● **Task instructions**:
Rewrite the records from the line holding "622x621 pixels." through the line holding "870x490 pixels. tap(739, 69)", inclusive, with "dropdown" replaced by "menu" and nothing else changed. Leave the pictures out.

● **Dataset extract**:

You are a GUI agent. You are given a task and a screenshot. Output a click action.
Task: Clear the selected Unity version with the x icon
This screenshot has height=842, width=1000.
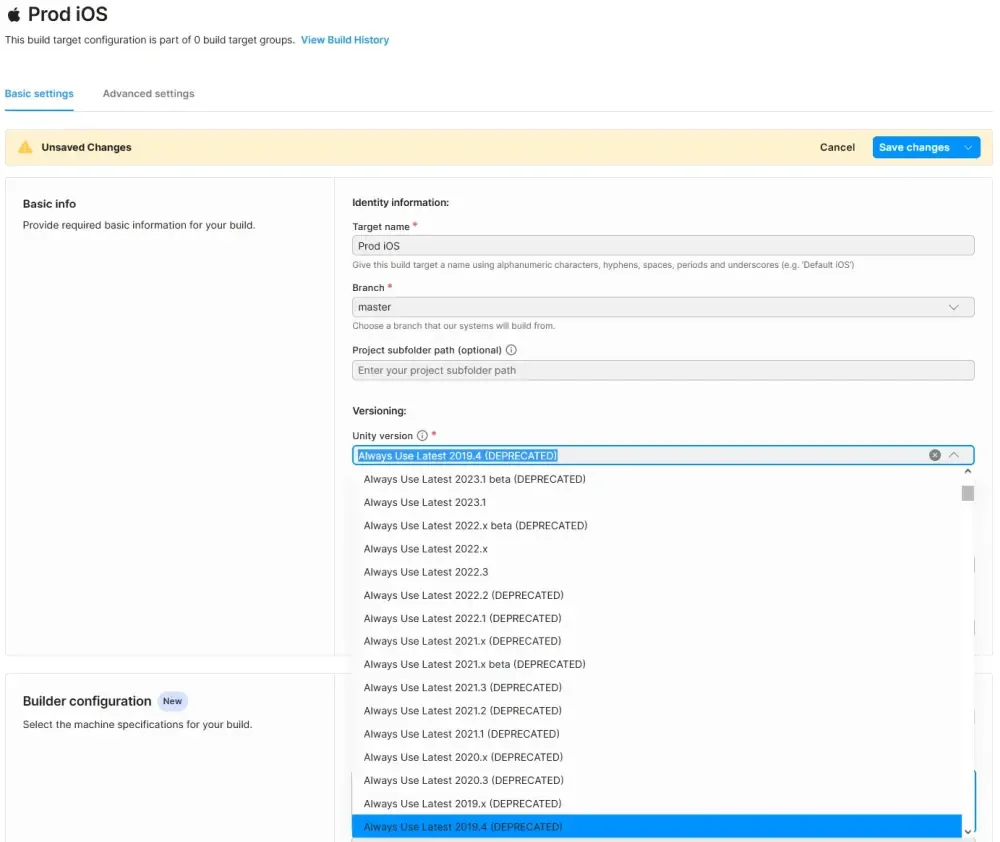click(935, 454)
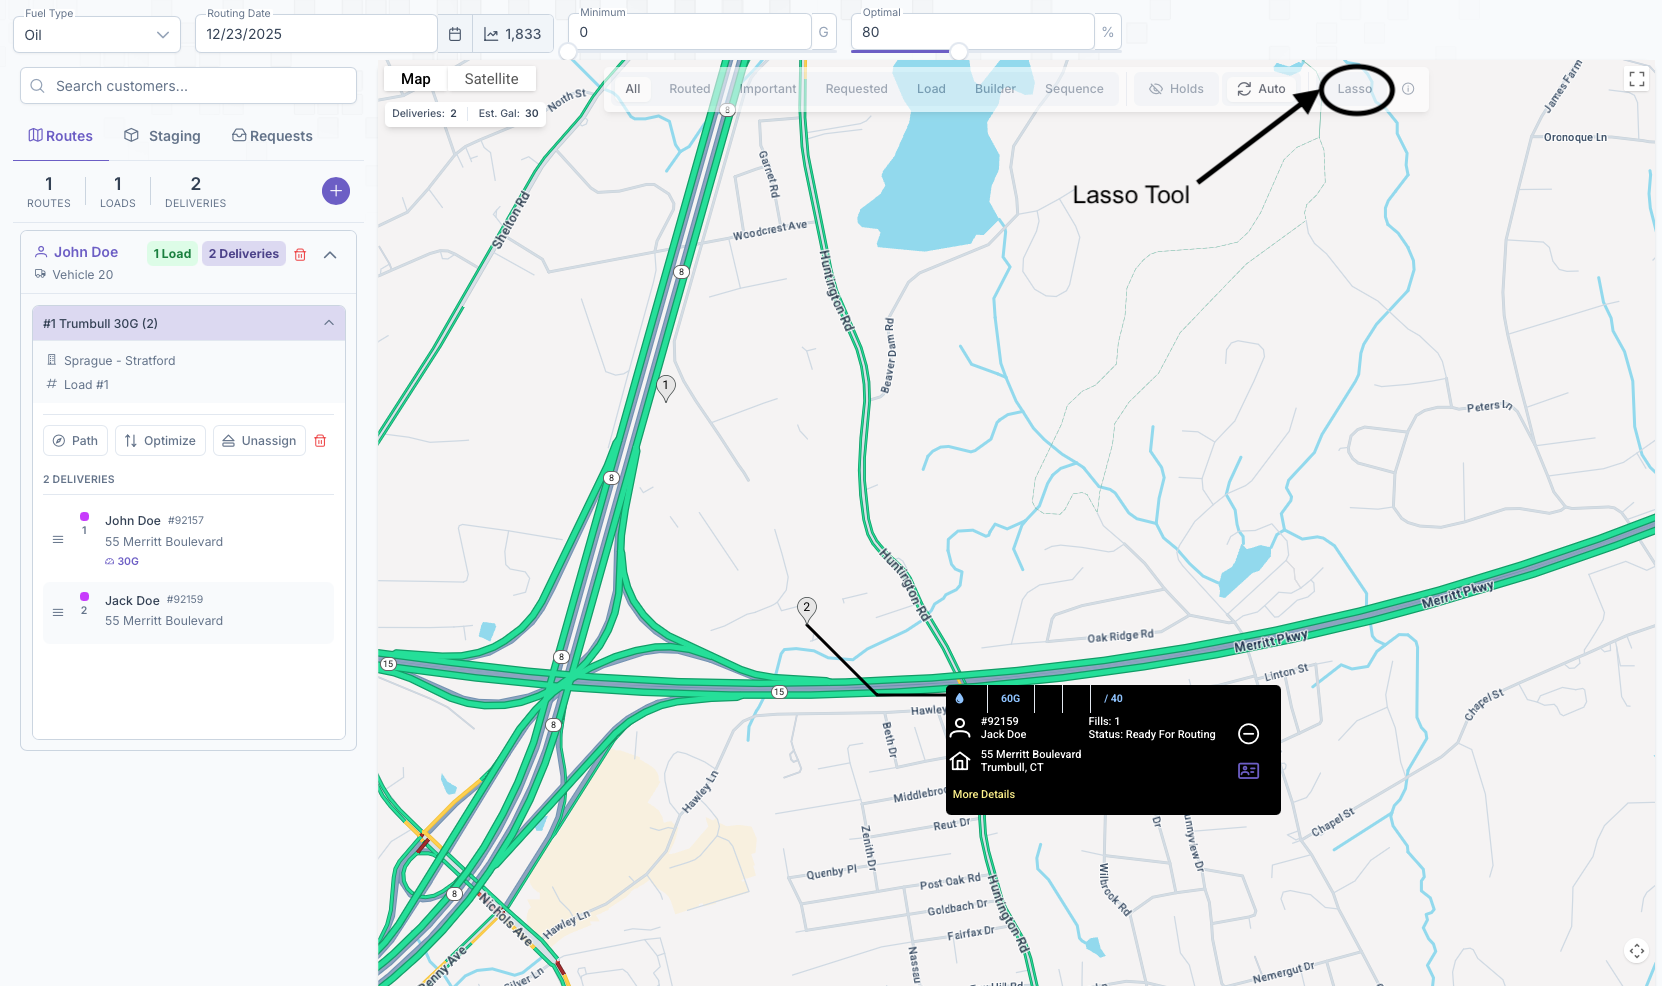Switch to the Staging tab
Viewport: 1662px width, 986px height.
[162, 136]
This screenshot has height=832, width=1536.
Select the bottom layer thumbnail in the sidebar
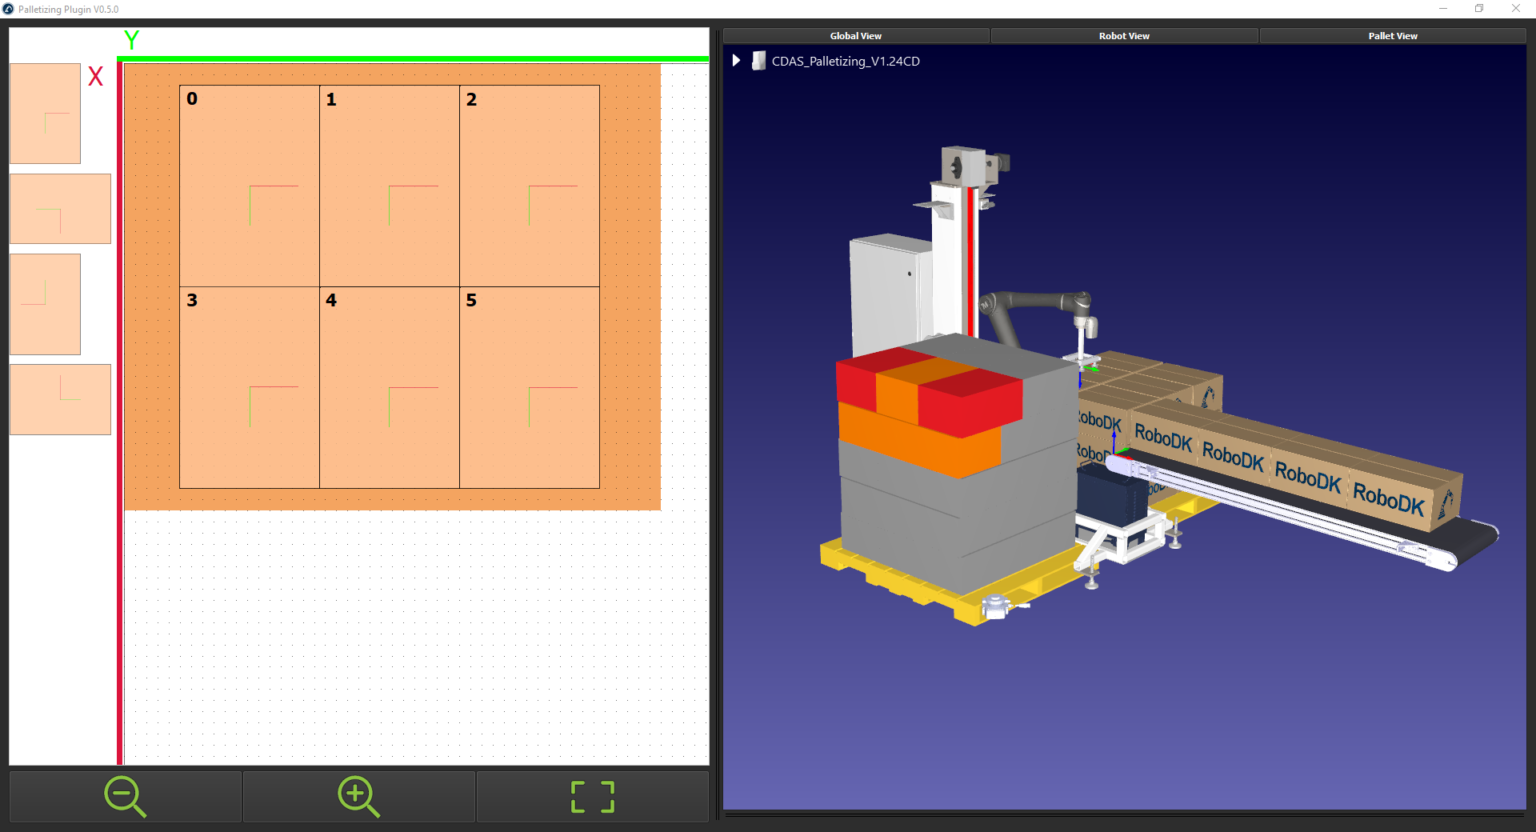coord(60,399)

* * *

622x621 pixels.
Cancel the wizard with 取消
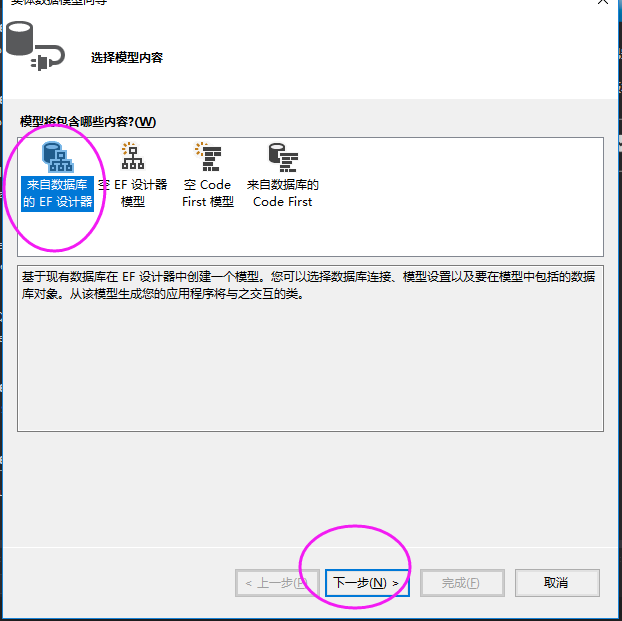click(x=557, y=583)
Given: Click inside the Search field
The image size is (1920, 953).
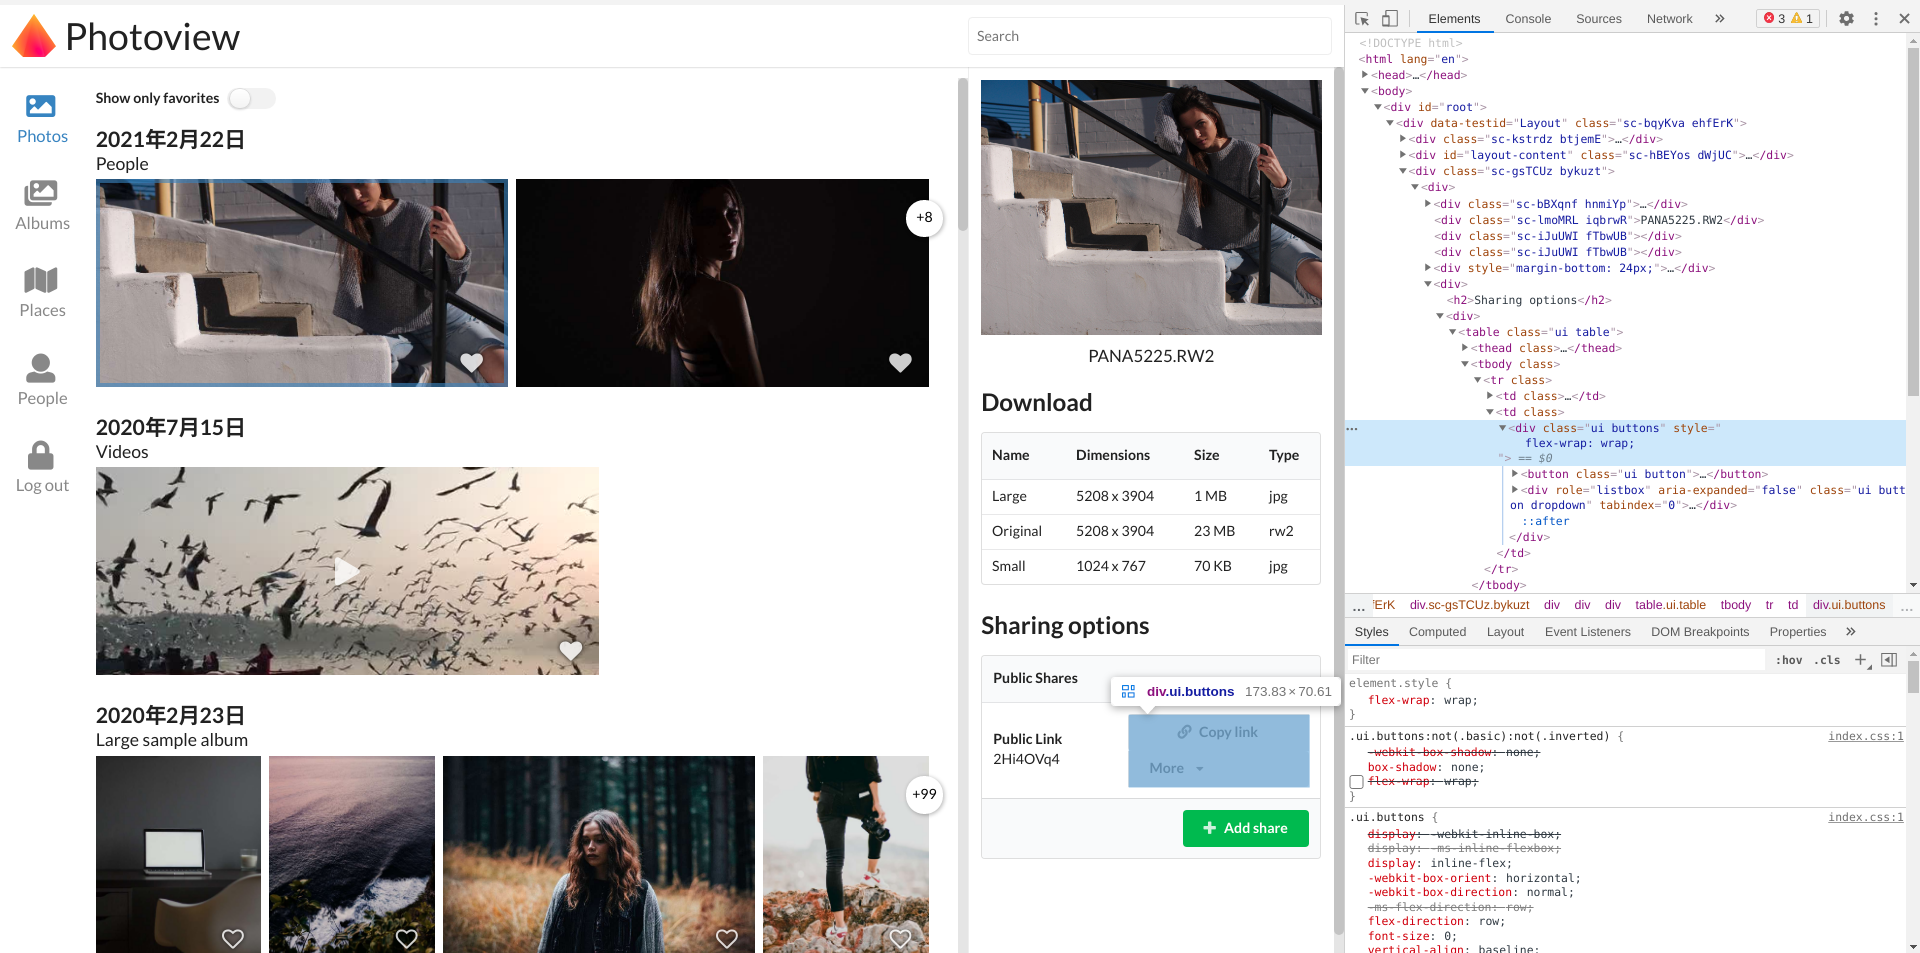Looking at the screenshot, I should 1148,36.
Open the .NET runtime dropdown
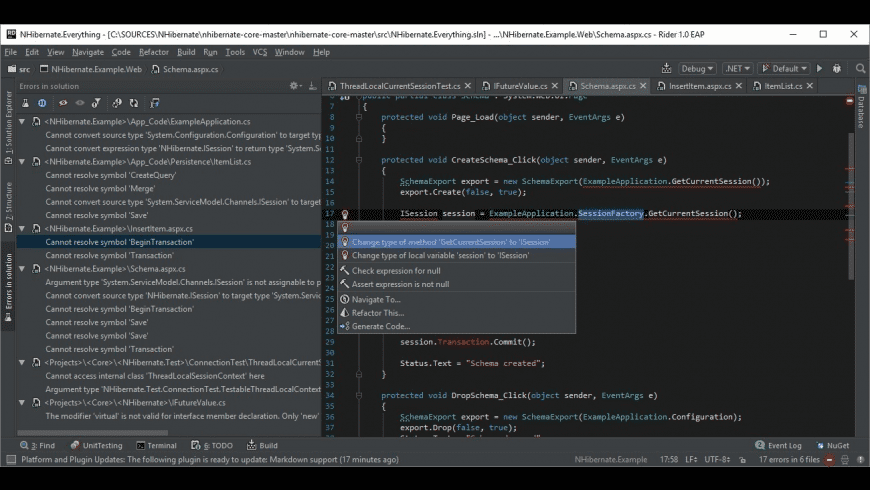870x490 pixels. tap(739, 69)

● **Solution for this task**:
622x621 pixels.
Cancel the wizard with 取消
click(x=557, y=583)
Given: Click inside the Search field
The image size is (1920, 953).
Looking at the screenshot, I should 1148,36.
Open the .NET runtime menu
870x490 pixels. tap(739, 69)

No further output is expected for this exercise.